# Hunyuan World 2.0 (3D World Model)

{% hint style="info" %}
**Released April 15, 2026** — Tencent Hunyuan dropped **HY-World 2.0**, the first fully open-source SOTA 3D world model. This guide covers **WorldMirror 2.0** (the shipped \~1.2B parameter reconstruction component). Sister models **HY-Pano 2.0** and **WorldStereo 2.0** are flagged "coming soon" in the official repo — see the [Roadmap](#roadmap) below.
{% endhint %}

HY-World 2.0 is Tencent's multi-modal world-model framework for **reconstructing, generating, and simulating full 3D scenes**. Unlike single-object mesh generators, HY-World ingests text, single or multi-view images, or video and emits editable world representations — meshes, 3D Gaussian Splats, point clouds, depth maps, surface normals, and recovered camera parameters — ready to drop into Unity, Unreal, or Blender.

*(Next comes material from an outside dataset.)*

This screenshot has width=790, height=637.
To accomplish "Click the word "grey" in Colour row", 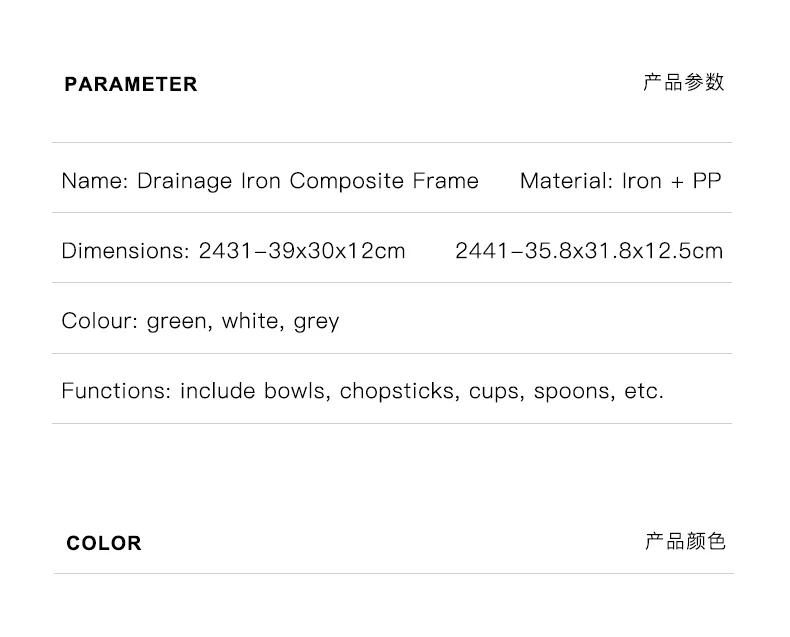I will (x=316, y=322).
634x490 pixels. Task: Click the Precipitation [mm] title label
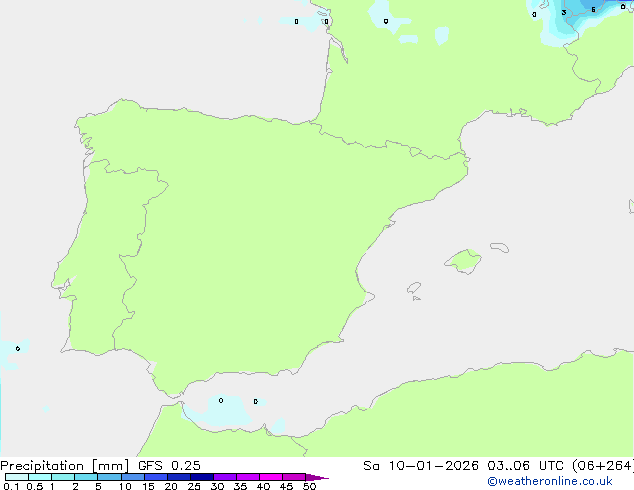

The first public weights cover **WorldMirror 2.0** (\~1.2B params, BF16) — the reconstruction half of the stack. It runs in \~12–24 GB of VRAM on a single GPU and supports flexible resolution from 50K to 500K pixels, plus FSDP multi-GPU sharding for larger workloads. A Python API (`diffusers`-style), CLI via `torchrun`, and a Gradio demo ship out of the box. A ComfyUI node is **not** official yet — community ports only.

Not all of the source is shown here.